Document text »
Why the hell doesn't foreach decode strings

Sat Oct 29 08:04:00 PDT 2011

On Saturday, October 29, 2011 09:42:54 Andrei Alexandrescu wrote:
> On 10/26/11 7:18 AM, Steven Schveighoffer wrote:
> > On Mon, 24 Oct 2011 19:49:43 -0400, Simen Kjaeraas
> > 
> > <simen.kjaras at gmail.com> wrote:
> >> On Mon, 24 Oct 2011 21:41:57 +0200, Steven Schveighoffer
> >> 
> >> <schveiguy at yahoo.com> wrote:
> >>> Plus, a combining character (such as an umlaut or accent) is part of
> >>> a
> >>> character, but may be a separate code point.
> >> 
> >> If this is correct (and it is), then decoding to dchar is simply not
> >> enough.
> >> You seem to advocate decoding to graphemes, which is a whole different
> >> matter.
> > 
> > I am advocating that. And it's a matter of perception. D can say "we
> > only support code-point decoding" and what that means to a user is, "we
> > don't support language as you know it." Sure it's a part of unicode, but
> > it takes that extra piece to make it actually usable to people who
> > require unicode.
> > 
> > Even in English, fiancé has an accent. To say D supports unicode, but
> > then won't do a simple search on a file which contains a certain *valid*
> > encoding of that word is disingenuous to say the least.
> 
> Why doesn't that simple search work?
> 
> foreach (line; stdin.byLine()) {
>      if (line.canFind("fiancé")) {
>         writeln("There it is.");
>      }
> }

If the strings aren't normalized the same way, then it might not find fiancé. If 
they _are_ normalized the same way and fiancé is in there except that the é is 
actually modified by another code point after it (e.g. a subscript of 2 - not 
exactly likely in this case but certainly possible), then that string would   
be found when it shouldn't be. The bigger problem though, I think, is when 
you're searching for a string which is the same without the modifiers - which 
would be fiance in this case - since then if the modfiying code points are 
after, then find will think that it found the string that you were looking for 
when it didn't.

Directions »
• 1. Repeat part of the thread on foreach string decoding word for word, starting at the words "Sat Oct 29 08:04:00" and stopping after the words "separate code point.".
• 2. In the thread on foreach string decoding, which English word is given as an example of a word that has an accent?
• 3. Resume the thread on foreach string decoding, starting right after its last sentence.
The listing that comes next has no connection to the thread on foreach string decoding.

Supplied material »
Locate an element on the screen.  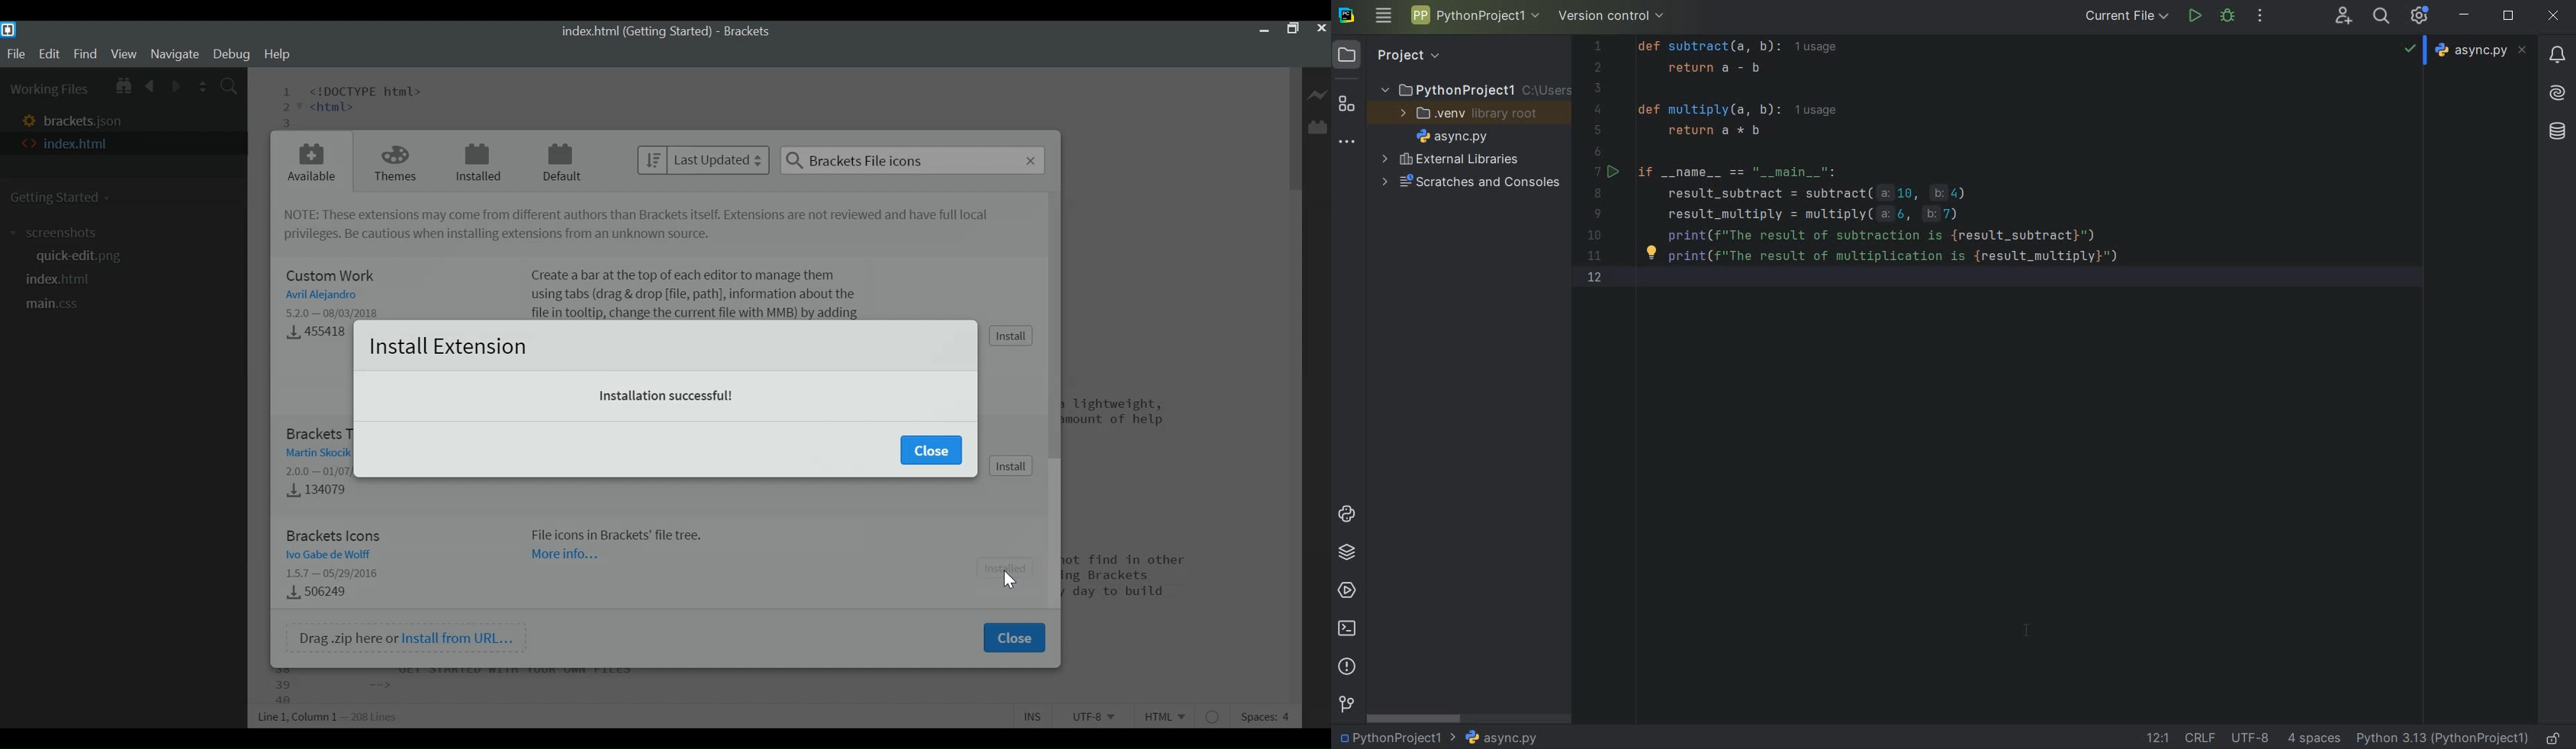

Outputs in order »
• 1.
Sat Oct 29 08:04:00 PDT 2011

On Saturday, October 29, 2011 09:42:54 Andrei Alexandrescu wrote:
> On 10/26/11 7:18 AM, Steven Schveighoffer wrote:
> > On Mon, 24 Oct 2011 19:49:43 -0400, Simen Kjaeraas
> > 
> > <simen.kjaras at gmail.com> wrote:
> >> On Mon, 24 Oct 2011 21:41:57 +0200, Steven Schveighoffer
> >> 
> >> <schveiguy at yahoo.com> wrote:
> >>> Plus, a combining character (such as an umlaut or accent) is part of
> >>> a
> >>> character, but may be a separate code point.

• 2. Fiancé

• 3.
Once you're dealing with modifying code points, in the general case, you 
_must_ operate on the grapheme level to ensure that you find exactly what 
you're looking for and only what you're looking for. If we assume that all 
strings are normalized the same way and pick the right normalization for it 
(and provide a function to normalize strings that way of course), then we 
could probably make that work 100% of the time (assuming that there's a 
normalized form with all of the modifying code points being _before_ the code 
point that we modify and that no modifying code point can be a character on 
its own), but I'd have to study up on it more to be sure.

Regardless, while searching for fiancé has a decent chance of success 
(especially if programs generall favor using  single code points instead of 
multiple code points wherever possible), it's still a risky proposition 
without at least doing unicode normalization if not outright using a range of 
graphemes rather than code points.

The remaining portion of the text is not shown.